Forget Supersonic, Hypersonic Jets Are The Future

The Hermeus jet has a projected top speed of Mach 5.5—or 6790km/h—making it the fastest reusable jet on the planet.

By J. George Gorant 20/08/2021

Supersonic flight is arriving—in a hurry. In the last 18 months, Boom has successfully tested its XB-1 demonstrator aircraft and pre-sold 15 of its still-in-development 30-seat Overture models to United Airlines. Virgin Galactic and Rolls Royce rolled out a partnership to develop a 19-seater. Even the Russian Federation revealed plans to build a supersonic jet for commercial use.

Then there’s the Hermeus Quarterhorse. Think supersonic or Mach 1—the speed of sound—multiply by five and you have the hypersonic Quarterhorse.

Last week, the Atlanta-based company announced a US$60 million award from the US Air Force to finance testing of the aircraft. Like the Greek god Hermes, this Hermeus is designed to travel seamlessly between worlds, with a projected top speed of Mach 5.5—6790km/h. That makes it the fastest reusable aircraft on the planet, so a New York-to-London flight will take less than an hour.
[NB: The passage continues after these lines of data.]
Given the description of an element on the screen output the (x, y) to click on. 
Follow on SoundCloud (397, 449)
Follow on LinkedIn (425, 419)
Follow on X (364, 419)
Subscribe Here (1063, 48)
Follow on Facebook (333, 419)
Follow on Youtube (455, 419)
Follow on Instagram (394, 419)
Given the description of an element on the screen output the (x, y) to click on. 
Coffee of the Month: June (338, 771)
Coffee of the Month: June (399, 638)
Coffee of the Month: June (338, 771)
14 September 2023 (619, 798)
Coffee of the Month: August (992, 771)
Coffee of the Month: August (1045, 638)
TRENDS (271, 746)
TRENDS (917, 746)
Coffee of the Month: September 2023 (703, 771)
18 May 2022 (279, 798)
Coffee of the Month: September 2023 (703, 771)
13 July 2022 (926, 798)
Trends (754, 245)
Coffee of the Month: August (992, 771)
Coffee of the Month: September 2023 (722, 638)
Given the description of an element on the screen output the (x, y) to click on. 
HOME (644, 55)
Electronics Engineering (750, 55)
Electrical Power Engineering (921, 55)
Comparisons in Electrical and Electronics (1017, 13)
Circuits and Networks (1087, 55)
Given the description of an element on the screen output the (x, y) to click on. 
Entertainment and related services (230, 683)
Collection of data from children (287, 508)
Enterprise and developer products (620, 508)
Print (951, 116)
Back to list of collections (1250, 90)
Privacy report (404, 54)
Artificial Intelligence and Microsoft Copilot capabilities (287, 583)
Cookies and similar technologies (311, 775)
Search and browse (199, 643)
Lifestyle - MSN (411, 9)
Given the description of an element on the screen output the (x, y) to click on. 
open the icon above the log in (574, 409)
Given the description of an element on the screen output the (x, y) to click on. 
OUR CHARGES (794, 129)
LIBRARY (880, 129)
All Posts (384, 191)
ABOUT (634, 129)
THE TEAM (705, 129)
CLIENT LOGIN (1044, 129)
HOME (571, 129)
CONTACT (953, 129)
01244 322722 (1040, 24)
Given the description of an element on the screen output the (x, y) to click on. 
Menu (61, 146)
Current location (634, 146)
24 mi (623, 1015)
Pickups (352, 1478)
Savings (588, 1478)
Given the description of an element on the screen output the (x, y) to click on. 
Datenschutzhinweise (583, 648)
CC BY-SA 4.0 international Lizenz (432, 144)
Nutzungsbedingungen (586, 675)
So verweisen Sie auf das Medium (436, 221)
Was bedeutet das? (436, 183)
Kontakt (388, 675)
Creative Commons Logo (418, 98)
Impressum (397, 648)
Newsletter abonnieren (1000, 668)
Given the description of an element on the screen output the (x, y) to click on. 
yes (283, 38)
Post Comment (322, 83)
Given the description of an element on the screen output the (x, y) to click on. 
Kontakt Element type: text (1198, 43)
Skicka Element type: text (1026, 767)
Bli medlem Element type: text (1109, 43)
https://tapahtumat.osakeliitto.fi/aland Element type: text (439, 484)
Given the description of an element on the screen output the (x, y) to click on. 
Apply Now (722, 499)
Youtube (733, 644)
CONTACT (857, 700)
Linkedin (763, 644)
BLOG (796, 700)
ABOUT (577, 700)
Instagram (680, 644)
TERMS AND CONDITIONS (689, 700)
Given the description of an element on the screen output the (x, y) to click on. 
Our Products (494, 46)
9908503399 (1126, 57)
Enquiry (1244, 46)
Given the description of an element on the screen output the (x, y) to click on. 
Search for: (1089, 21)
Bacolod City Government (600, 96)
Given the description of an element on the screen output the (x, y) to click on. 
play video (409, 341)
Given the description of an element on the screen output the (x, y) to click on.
The Hermeus Quarterhorse is designed to fly at Mach 5.5 or more than five times the speed of sound

Belly of the beast: The Quarterhorse’s engine is based on the GE J85 turbo jet, but has been modified to reach hypersonic speeds. Courtesy Hermeus

The speed will come from a unique engine set-up, a turbine-based combined cycle (TBCC) propulsion system. Such systems use a standard jet engine for launch and landing and to build enough speed in flight to feed air into a second turbine—known as a ramjet or scramjet—which produces more power, but requires high-speed air flow in order to ignite. The difficulty is managing the transition between the turbines and achieving the necessary aerodynamics.

Hermeus is off to a good start. In nine months, it designed, built and tested its engine, which is based on GE J85 turbo jet, and it has two advantages when it comes to testing. The Quarterhorse will fly autonomously, so the development team can get prototypes in the air and learn from them without risking pilots’ lives.

Right now, it plans to test a small-scale version in 2023, a mid-size cargo-carrying version in 2025 and a larger commercial passenger version in 2029.

The Hermeus Quarterhorse is designed to fly at Mach 5.5 or more than five times the speed of sound

This is the Hermeus cargo version, scheduled to be tested in 2025. Courtesy Hermeus

The other advantage is, of course, the government money. “While this partnership with the US Air Force underscores US Department of Defense interest in hypersonic aircraft, when paired with Hermeus’s partnership with NASA announced in February 2021, it is clear that there are both commercial and defense applications for what we’re building,” said AJ Piplica, Hermeus CEO.

Yes, defense is important, but really, let us know when we can wake up in the morning and make it to a late-afternoon tee time at St. Andrews.